Ash Patel: Very well. Thank you for joining us. Before we get started, can you give the Best Ever listeners a little bit more about your background and what you’re focused on now?
Vikram Brar: Sure. And just before we start, since we last spoke, a few things have changed. We have currently over 700 units, and our portfolio size is over $100 million. So things are progressing well, as you can see. So overall, a little bit of background—I was born and brought up in India. My father was in the army, so we were raised in a great disciplined household where we knew we had to do our chores and get our work… And it was just ingrained in us, right? You’ve just got to do it. So we can say a lot of motivation was built-in.
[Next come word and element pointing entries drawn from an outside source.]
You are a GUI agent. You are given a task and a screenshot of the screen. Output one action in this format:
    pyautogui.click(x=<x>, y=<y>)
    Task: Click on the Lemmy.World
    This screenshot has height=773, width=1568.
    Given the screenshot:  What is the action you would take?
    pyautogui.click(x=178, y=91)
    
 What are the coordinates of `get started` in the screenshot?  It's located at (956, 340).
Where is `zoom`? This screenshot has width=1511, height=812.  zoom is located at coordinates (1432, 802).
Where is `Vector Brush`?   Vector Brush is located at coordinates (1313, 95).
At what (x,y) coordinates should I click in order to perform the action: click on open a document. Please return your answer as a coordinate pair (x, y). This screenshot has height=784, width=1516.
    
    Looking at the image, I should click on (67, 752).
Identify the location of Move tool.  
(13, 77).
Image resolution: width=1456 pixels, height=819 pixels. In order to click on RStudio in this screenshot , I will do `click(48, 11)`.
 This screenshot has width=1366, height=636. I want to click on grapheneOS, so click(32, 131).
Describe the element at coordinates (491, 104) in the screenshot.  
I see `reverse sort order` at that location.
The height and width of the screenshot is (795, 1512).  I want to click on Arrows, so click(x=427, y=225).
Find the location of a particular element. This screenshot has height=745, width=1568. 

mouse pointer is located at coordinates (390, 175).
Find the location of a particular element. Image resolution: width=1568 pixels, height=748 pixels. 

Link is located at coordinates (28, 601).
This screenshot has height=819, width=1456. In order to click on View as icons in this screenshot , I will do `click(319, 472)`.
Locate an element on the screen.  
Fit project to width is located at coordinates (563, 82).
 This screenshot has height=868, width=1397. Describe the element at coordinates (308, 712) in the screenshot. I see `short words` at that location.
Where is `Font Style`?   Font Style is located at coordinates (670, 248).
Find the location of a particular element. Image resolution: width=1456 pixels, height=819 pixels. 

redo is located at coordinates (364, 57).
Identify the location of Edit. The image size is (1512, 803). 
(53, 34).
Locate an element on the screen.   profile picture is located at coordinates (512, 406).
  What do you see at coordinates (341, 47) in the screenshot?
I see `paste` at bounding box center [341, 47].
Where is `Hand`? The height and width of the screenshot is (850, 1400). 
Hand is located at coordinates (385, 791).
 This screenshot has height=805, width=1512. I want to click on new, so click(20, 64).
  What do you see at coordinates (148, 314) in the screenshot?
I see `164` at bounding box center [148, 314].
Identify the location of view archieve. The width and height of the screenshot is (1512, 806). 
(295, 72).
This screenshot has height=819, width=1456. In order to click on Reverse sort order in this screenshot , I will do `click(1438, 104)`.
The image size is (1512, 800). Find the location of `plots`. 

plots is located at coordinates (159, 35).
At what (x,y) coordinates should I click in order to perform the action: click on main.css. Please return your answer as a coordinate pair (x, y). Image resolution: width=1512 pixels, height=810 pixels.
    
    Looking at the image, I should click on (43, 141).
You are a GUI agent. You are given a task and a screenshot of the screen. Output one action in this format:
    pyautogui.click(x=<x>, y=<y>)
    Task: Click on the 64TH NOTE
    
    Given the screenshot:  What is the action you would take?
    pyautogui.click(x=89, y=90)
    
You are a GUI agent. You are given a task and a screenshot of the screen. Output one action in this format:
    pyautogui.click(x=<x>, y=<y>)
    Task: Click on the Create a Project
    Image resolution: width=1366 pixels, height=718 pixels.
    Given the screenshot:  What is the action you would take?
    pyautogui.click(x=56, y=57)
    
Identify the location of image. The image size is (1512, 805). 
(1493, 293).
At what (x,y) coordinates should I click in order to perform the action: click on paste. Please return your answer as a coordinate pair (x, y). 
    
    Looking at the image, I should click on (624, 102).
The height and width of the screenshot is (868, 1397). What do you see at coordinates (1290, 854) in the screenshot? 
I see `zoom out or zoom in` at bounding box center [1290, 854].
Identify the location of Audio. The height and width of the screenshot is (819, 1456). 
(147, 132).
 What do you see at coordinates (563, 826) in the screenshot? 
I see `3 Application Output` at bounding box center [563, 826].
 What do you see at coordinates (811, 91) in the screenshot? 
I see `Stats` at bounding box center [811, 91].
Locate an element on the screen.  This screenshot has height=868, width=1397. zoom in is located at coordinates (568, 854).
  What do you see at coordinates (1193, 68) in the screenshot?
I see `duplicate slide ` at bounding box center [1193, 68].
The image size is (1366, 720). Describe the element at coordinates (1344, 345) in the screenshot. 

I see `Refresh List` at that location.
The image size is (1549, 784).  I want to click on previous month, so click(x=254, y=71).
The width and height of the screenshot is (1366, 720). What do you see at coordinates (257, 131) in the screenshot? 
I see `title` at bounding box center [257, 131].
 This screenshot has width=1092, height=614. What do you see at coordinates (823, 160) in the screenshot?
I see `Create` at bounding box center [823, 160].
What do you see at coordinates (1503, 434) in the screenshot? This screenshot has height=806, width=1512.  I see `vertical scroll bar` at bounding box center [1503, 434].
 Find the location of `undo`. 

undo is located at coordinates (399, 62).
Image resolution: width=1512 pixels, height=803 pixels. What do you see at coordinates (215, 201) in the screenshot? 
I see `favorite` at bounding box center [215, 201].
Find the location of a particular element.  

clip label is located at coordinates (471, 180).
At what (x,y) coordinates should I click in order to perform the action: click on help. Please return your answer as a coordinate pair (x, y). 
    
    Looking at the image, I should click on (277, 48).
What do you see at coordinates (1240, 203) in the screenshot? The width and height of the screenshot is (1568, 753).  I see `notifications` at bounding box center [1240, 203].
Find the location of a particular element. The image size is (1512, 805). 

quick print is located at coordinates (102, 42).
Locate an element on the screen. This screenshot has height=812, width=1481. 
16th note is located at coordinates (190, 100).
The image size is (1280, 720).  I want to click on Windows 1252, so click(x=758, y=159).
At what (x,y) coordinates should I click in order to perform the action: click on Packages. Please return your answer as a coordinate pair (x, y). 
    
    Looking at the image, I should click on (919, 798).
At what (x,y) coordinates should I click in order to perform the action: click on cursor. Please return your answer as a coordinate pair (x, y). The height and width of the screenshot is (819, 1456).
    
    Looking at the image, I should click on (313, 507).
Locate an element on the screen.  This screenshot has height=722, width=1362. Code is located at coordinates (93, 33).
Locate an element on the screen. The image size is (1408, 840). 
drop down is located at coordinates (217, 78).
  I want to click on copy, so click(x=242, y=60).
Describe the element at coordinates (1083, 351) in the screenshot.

So from there, I came to US for my master’s. I’m an industrial engineer. And then I worked in the automotive sector. Did a stint in Victory at that time, Victory Management Consulting Firms, and then after that, I spent about 12 years in the startup world, in the Silicon Valley. Princi actually brought me to Silicon Valley. Then we pivoted into multifamily a few years back, in 2017, and then enrolled into it last year, April, trying to do my full-time job and run multifamily at the same time, a vertically integrated business. As you can see, it was pretty taxing. However, Princi helped quite a bit along the way.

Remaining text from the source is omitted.